Christopher L. Owen's Personal Website

The following are bits of code that primarily serve as teaching tools and reminders.

Helpful bash commands

man bash_command
Although I give examples of commands below with a short description, this only scratches the surface of what they can do. If you have questions regarding a command, you should always check the man pages about the command. These pages provide the full documentation for all bash commands. If there are still questions after viewing the man pages, there is always Google and stackoverflow.

cd
Executed by itself will bring you to your home directory, while adding a path after cd will bring you to that directory.

cd ..
Changes directory to one-up the directory hierarchy

cp file_name path_to_new_directory
Copies a file from you current directory and places in a different directory.

mv file_name path_to_new_directory
Does the same thing as cp, but does not make a copy and just moves the file.

head file_name
Prints the first few lines of a file. Add -n # after the file name and it will return the specified number of lines starting from the top of the file.

tail file_name
Same as head command, but prints the last few lines of the file. You can also include the -n # to specify the number of lines to return.

pwd
Returns the path to the current directory.

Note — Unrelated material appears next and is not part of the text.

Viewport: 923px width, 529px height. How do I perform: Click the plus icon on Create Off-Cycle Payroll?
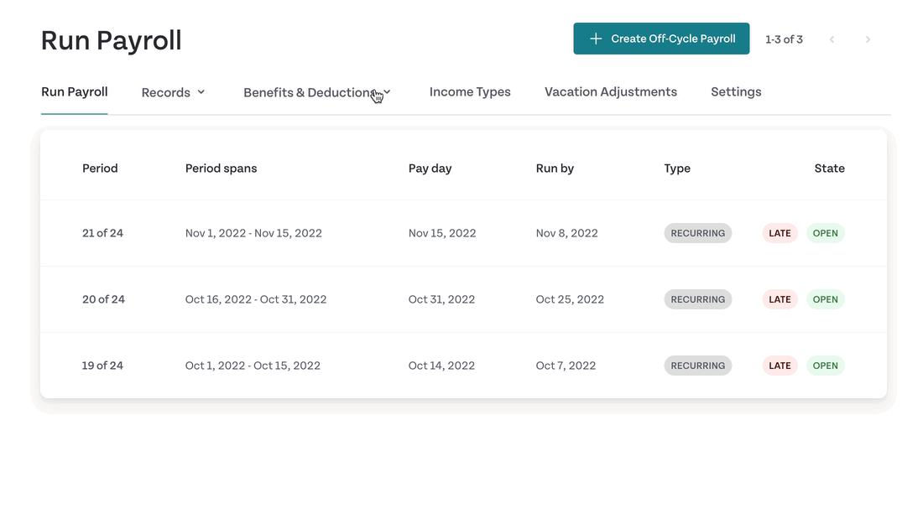pos(596,39)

cat file_name | grep -c "string"
Opens a file and then searches to file to count the occurrences of a string.

cat file_name | grep 'string'
Instead of counting, this searches a file for a particular string.

ls
Lists the files and directories in the current directory.

ls -s
Adding -s lists the files and directories, but also includes sizes.

ls -d */
Lists only the directories in the current directory.

ls | grep -c 'string'
Lists all files in a directory and then returns only those with a particular string.

ls *string | sort
Lists all the files in a directory containing the specified string and then sorts them alphabetically. I typically use this to generate slurm array file lists to process fastqs (need to add > file_name to save the list to a file. I also use the command with | cat *string > file_name to concatenate fastq files for genome/transcriptome assemblies.

history
Returns the last hundred or so commands issued.

history | grep 'string'
I usually combine history with grep to look for specific commands that I previously executed.

rm file_name
Delete a file

cat file_name | grep -Anumber 'string'
Searches a file for a string and returns the line with the string AND number lines after the string.

    for FILE in *file_ending; do
        mv -v "$FILE"  
        "${FILE//string_to_replace/new_string}";
    done

Loops through the current directory files with file_ending, changes string_to_replace to new_string.

cat list_of_commands.txt | xargs -I cmd --max-procs=2 bash -c cmd &
This one-liner runs a list of commands in parallel. The list of commands can be generated using the for loop above and writing them to a file, one per line. Also note that you can use GNU Parallel

ls *.fa | xargs -I file -n 1 -P 2 /Applications/muscle3.8.31_i86darwin64 -in file -out file.aln  

Similar to the one-liner above, this one takes all of the fasta files in a directory and estimates an alignment for two at a time (i.e., ‘-P 2’). Note you don’t have to add ‘$’ to the variable ‘file’ coming through the pipe. In addition, xargs can handle adding strings with no additional command (e.g., ‘-out file.aln’ just adds ‘.aln’ to the end of the file name)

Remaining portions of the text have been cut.